[Start of TEXT EXCERPT]
I think that programing languages are easily formal systems and thus are bound
by any inherent weaknesses. I suspect that an ad-hoc representational system is
held together by some formal constraints and as such, to me at least, is a
higher-level view of an underlying formal system. For human languages, I've
often wondered if they are formal or there is some informal element that
underlies our perception of intelligence (other than the obvious gradual
weakening of associations over time). I do tend towards the thinking that our
existence is deterministic to a large degree, but underneath it can be highly
complex, chaotic and perhaps unknowable (although I reserve the right to change
my mind at any time :-)
For code generation, I've always thought that currently the only intelligence
in software is there because we put it there. Code generation is a way to do
less work and get that work massively expanded, but it is still bound by the
fact that it isn't creating new intelligence, just working with what it already
has. One might consider software to be a race between what we know and what we
have coded for; one that we can never beat, but perhaps we can stay close to
even (AI would obviously change that).
The root idea behind what I wrote years ago was that we often think that our
way to keep up is by going up to a higher abstraction. Instead, I thought it
might be possible to go sideways. Thus the computer builds us systems from many
smaller pieces that are interchangeable, rather than us searching for better
abstractions. We'd never be able to create 'all' of the pieces, but each time
we added stuff, we wouldn't have to re-examine what already exists. I'm not so
sure that it won't just run into horrific problems with things like recursion
and typing problems. But, I've always thought that it was an alternative worth
considering.
Paul.
>________________________________
>From: BGB <[email protected]>
>To: Fundamentals of New Computing <[email protected]>
>Sent: Monday, July 18, 2011 2:14:55 PM
>Subject: Re: [fonc] Last programming language
>
>
>On 7/18/2011 8:58 AM, Paul Homer wrote:
>Realistically, I think Godel's Incompleteness Theorem implies that there can
>be no 'last' programming language (formal system).
>>
>>
>fair enough, but part of this depends on whether or not one
considers languages as formal systems, or instead more generally, as
potentially ad-hoc representational systems.
[End of TEXT EXCERPT]
> **PROBLEM SET**:
1. In the mailing list message on the last programming language, what does Paul propose instead of going up to a higher abstraction?
2. Continue the mailing list message on the last programming language, starting after its final line.
[Start of DATA]
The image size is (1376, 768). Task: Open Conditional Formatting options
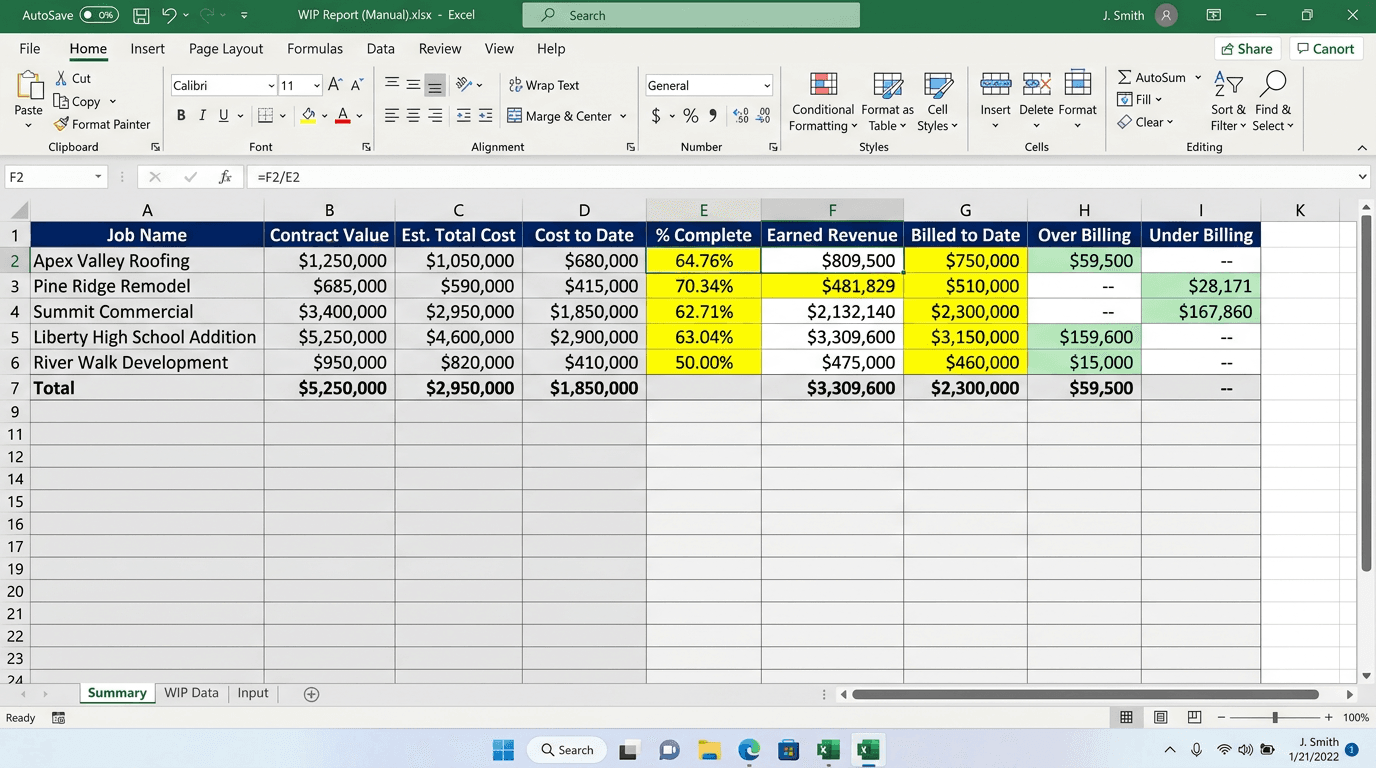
[End of DATA]
> **ANSWERS**:
1. Going sideways, so that the computer builds systems from many smaller, interchangeable pieces.

2.
>
>
>
>But I think it is possible for a fundamentally different paradigm make a huge
>leap in our ability to build complex systems. My thinking from a couple of
>years back:
>>
>>http://theprogrammersparadox.blogspot.com/2009/04/end-of-coding-as-we-know-it.html
>>
>>
>potentially...
>
>the possibility of automatic code generation is potentially
something that can, over time, change the problem domain.
>
>for example, gradually the lower-ends of programming end up largely
eroded away.
>
>hand-crafted machine code erodes in favor of ASM;
>ASM erodes in favor of HLLs;
>lower-level HLLs in favor of higher-level ones;
>...
>
>
>and at the same times, tasks like drawing graphics, doing complex
calculations, interfacing code between programming languages or
moving between architectures, ... gradually become absorbed into
tools and libraries.
>
>for example, people may take it for granted that they can push out
some 3D geometry and have it appear as a 3D object on-screen,
execute "p**q" and raise one quaternion to the power of another
quaternion, or simply share objects and call methods between several
unrelated programming languages, or run the same program on multiple
combinations of CPU+OS.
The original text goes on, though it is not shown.